Forty-four states and U.S. territories stated intentions to adopt Common Core curriculum standards last April, which standardize performance benchmarks nationally in an effort to uniformly prepare public school students for college admissions standards. The program, introduced last year by the National Governors Association and the Council of Chief State School Officers and endorsed by the Obama administration, encourages schools to incorporate critical thinking exercises into existing lesson plans.

As a Level 1-ranked school, the top ranking based on student performance on the Illinois Standard Achievement Test and other benchmarks, Perez was chosen to be one of the first CPS schools to pilot the Common Core curriculum program this year, the Chicago Tribune reports. But their score card against the Common Core standards found that only about one-third of 3rd, 4th, and 5th graders were performing at or above their grade levels in reading and science, and little more than one-quarter of the school's 6th and 8th grade students at or above their grade levels in reading.
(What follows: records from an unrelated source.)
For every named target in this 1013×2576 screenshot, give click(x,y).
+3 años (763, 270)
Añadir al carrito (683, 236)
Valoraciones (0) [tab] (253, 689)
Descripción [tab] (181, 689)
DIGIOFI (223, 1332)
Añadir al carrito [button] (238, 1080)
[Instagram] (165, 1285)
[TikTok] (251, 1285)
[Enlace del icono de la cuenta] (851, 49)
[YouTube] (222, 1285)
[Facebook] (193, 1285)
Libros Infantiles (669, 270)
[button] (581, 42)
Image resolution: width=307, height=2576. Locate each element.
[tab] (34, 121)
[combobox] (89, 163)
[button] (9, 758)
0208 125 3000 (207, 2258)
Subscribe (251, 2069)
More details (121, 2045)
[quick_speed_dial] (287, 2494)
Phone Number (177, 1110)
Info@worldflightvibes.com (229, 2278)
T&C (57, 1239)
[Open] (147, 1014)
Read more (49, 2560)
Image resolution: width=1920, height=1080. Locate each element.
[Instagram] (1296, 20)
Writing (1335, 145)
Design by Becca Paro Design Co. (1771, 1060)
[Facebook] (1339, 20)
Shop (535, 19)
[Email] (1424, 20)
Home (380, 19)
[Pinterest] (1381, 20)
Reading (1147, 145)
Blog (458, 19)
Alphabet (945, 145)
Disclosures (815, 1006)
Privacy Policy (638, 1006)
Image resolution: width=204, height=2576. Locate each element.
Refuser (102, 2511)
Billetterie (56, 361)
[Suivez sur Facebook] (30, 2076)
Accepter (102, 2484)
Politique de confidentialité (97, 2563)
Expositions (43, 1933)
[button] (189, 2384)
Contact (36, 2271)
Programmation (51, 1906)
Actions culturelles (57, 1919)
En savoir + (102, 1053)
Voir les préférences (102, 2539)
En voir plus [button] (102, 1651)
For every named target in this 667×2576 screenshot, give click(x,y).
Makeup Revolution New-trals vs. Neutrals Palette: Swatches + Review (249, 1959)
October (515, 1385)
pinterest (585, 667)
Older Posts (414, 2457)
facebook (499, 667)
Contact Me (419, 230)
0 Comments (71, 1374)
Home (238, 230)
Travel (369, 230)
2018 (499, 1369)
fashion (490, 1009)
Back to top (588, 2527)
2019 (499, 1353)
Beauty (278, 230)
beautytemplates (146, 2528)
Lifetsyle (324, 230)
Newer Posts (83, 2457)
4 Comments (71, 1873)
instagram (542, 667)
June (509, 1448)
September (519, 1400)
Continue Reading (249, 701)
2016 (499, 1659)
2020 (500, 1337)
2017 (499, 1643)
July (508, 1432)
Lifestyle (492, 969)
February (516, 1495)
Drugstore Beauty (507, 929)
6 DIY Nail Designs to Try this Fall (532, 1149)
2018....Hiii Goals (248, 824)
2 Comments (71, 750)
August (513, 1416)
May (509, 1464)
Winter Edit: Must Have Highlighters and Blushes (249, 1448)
"It's a shock to anyone who sees it; it's a really sobering score card," Perez Principal Vicky Kleros told WBEZ.

The significant distance between student performance as measured by state standards and national standards comes at a time when the accuracy of Illinois school's evaluation methods have been questioned, after legislation closed several significant loopholes. This discrepancy could prove to be a huge hurdle for previously high-performing schools transitioning to operate under Common Core standards.

Emanuel and Brizard used the new Perez scorecard as evidence for why the Common Core standards should be adopted across the city, arguing that they were a better indicator of student competitiveness on a national scale, which is more reflective of the college admissions landscape, the Tribune reports.

"The standard has to be a national standard, not just in Illinois," Emanuel said, according to the Tribune.